Despondent and alone, Walter decides to kill himself in his nondescript hotel room. As with everything else in his life, ending it proves to be difficult. After trying to hang himself from the shower rail, only for the shower rail to break out of the wall, Walter stands on the edge of a balcony and prepares to take one last step. At the crucial moment he is stopped by a voice emanating from the end of his left-hand. Earlier that evening, whilst throwing some of his possessions away to make room for another box of alcohol, Walter found an old stuffed Beaver puppet lying in a dumpster, which he then took with him. In his darkest moment, he decides to wear the puppet, and it is this puppet that stops him at the last possible moment. Once Walter sobers up, the puppet – who insists on being referred to as The Beaver – becomes Walter’s voice and life-coach, acting as a buffer between him and the world so that he can stand to live in it.
At the heart of The Beaver is a tension between its high-concept premise and its pointedly realistic, often achingly sad depiction of serious depression.

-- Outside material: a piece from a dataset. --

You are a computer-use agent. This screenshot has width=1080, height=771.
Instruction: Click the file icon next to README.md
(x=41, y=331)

The contrast between the two is best exemplified by the last day of Walter’s old, pre-Beaver life and his first few days under the control of The Beaver. The opening montage of the film depicts Walter as an individual weighed down by constant, undefined psychic pain, and every detail of his sad spiralling life is related through bleak, unvarnished voiceover delivered in the “Australian Ray Winstone” tones of The Beaver itself. Yet once Walter allows this odd defence mechanism to take over his life, explaining to his family and co-workers that the puppet is part of a radical treatment prescribed to him by a psychiatrist, the film becomes downright loopy, with many scenes of The Beaver, voiced exuberantly by Gibson, interacting with real people being played for as broad comedy. As the story progresses and this solution to Walter's depression starts to be as troublesome as the illness itself, the scenes with The Beaver take on a darker edge in keeping with the rest of the film, but that initial transition is still very startling.

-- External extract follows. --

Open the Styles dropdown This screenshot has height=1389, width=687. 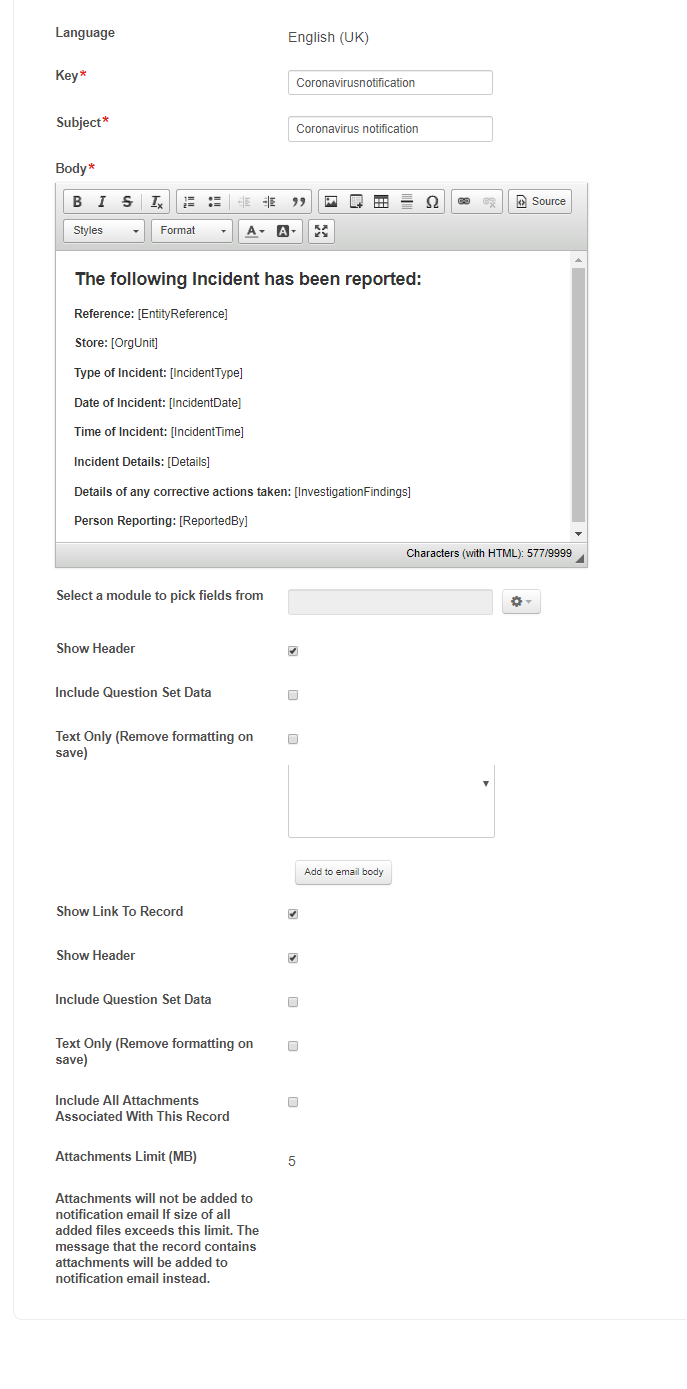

It’s to Gibson’s credit that he is completely convincing when depicting Walter’s struggle under “the Heaviness”, to borrow a phrase from Rodney Dangerfield, of his depression (and it really does seem like Gibson is carrying some unseen but vast weight on his shoulders throughout the early scenes of the film), and at selling the comedy of, for example, Walter announcing The Beaver as the new CEO of his company. It’s also a great compliment to Jodie Foster as both co-star and director, since she displays a flair for comedy that might not be expected of such a great dramatic actor. Her choices in both modes of the film go a long way towards establishing a reality that encompasses both its sadness and its anarchic energy, creating a mood that is suitably bi-polar.
Yet that same feeling of being torn between unfathomable darkness and crowdpleasing frivolity which I found to be one of the strengths of the film, is also one of the biggest hurdles that an audience has to overcome in order to enjoy it. The film requires its audience to make a pretty big leap of faith; not merely accepting that Walter’s illness would manifest itself in such an extreme way, but that the people in his life (specifically those who aren’t directly related to him) would be so accepting. It’s the workplace aspect of the film that is most troubling, since no matter how hard Kyle Killen’s script strain to lend credence to it, it is simply too bizarre that anyone working with Walter would continue to under such conditions. (Also, in a separate but related issue, Walter’s big – and successful – idea to save the company is so divorced from reality it’s hard to imagine that it takes place in the same world as the much more grounded - relatively speaking - family drama.)
A subplot about Porter Black selling essays to his fellow students, then getting involved with the valedictorian (a pre-megastardom Jennifer Lawrence) who wants him to write her speech for graduation also feels tacked on and unfocused, and serves mainly to distract from the core relationship between Meredith and Walter. Whilst it does serve to underline the idea that depression can spread to those in close proximity to it, as well as providing necessary conflict between father and son in order for catharsis to take root in the last act, it never feels essential and isn’t interesting enough to serve as a fun diversion. Not that this should take away from Yelchin or Lawrence, who are both very good given somewhat thin material.
Even with those few missteps, The Beaver is an odd and fascinating film that uses its silly premise to Trojan Horse in a nuanced and intelligent depiction of depression and its effects on both sufferers and those around them. It’s a turbulent and at times difficult film, but one that is ultimately rewarding. Hopefully it will one day escape the unfortunate legacy of its star and be appreciated as the distinctive film that it is.